For two Java OffsetDateTime objects of the same instant, but with different
timezone offset, to check whether they represent the same point in time,
the isEqual
method should be used.
var date1 = OffsetDateTime.parse("2008-12-03T11:00+01:00");
var date2 = OffsetDateTime.parse("2008-12-03T12:00+02:00");
date1.isEqual(date2); // the result is true
date1.equals(date2); // the result is false
date1.compareTo(date2); // the result < 0
In the above code, both of the OffsetDateTime objects represent “2008-12-03T10:00Z”.
However, the equals
or the compareTo
method will tell these two object are not “equal”.
The OffsetDateTime class uses a field of LocalDateTime and a field of ZoneOffset
to represent an instant. Its equals
method cares about whether all these field
of two objects are same or not. Obviously, fields of date1
are not equals with
ones of date2
.
The compareTo
has same behavior as equals
.
It is “consistent with equals”, as defined by Comparable.
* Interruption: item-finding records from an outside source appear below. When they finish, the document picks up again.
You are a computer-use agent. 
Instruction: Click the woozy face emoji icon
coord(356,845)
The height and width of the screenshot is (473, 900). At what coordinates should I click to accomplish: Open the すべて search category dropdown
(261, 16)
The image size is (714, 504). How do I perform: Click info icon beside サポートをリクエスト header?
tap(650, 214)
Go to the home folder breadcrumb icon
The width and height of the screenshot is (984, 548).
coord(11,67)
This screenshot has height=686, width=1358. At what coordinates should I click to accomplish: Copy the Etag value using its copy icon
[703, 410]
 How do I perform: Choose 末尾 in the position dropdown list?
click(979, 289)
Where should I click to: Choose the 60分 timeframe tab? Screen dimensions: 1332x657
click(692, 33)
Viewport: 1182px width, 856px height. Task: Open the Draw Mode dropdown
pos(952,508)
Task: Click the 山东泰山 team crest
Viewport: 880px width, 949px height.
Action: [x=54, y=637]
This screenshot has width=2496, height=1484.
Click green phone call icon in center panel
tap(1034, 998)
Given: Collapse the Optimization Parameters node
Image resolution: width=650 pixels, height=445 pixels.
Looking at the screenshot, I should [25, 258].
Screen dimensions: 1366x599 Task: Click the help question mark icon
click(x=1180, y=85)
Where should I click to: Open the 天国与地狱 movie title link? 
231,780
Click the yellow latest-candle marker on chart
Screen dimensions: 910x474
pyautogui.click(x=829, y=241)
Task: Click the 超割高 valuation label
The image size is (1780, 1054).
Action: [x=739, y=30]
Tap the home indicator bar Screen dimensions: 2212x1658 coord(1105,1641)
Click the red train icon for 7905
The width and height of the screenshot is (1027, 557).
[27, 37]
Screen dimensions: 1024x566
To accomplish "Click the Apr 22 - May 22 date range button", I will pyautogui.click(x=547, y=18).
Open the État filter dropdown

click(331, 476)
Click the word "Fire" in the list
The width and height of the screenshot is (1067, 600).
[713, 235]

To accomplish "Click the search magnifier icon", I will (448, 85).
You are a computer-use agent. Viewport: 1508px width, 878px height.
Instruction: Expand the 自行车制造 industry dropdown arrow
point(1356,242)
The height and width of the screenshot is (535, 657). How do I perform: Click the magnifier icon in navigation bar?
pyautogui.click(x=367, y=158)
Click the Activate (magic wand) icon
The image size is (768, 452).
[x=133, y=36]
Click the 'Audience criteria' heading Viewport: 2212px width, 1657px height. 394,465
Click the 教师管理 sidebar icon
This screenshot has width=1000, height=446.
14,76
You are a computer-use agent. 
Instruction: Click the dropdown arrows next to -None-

As per Javadoc of OffsetDateTime, what isEqual
does is dateTime1.toInstant().equals(dateTime2.toInstant())
.
That is OffsetDateTime object are convert to Instant object first, and use
the equals
of Instant for comparison.
From the Javadoc of Instant,
An instantaneous point on the time-line.
the class stores a long representing epoch-seconds and an int representing nanosecond-of-second, … The epoch-seconds are measured from the standard Java epoch of 1970-01-01T00:00:00Z
An Instant object has no timezone info stored, only epoch of fixed UTC timezone stored, a long and a int.
Side note: what’s the different between ZonedDateTime and OffsetDateTime
The major difference is that ZonedDateTime knows Daylight saving time (DST), while OffsetDateTime does not. It’s because OffsetDateTime only stores simple offset to UTC, while ZonedDateTime stores much richer timezone info.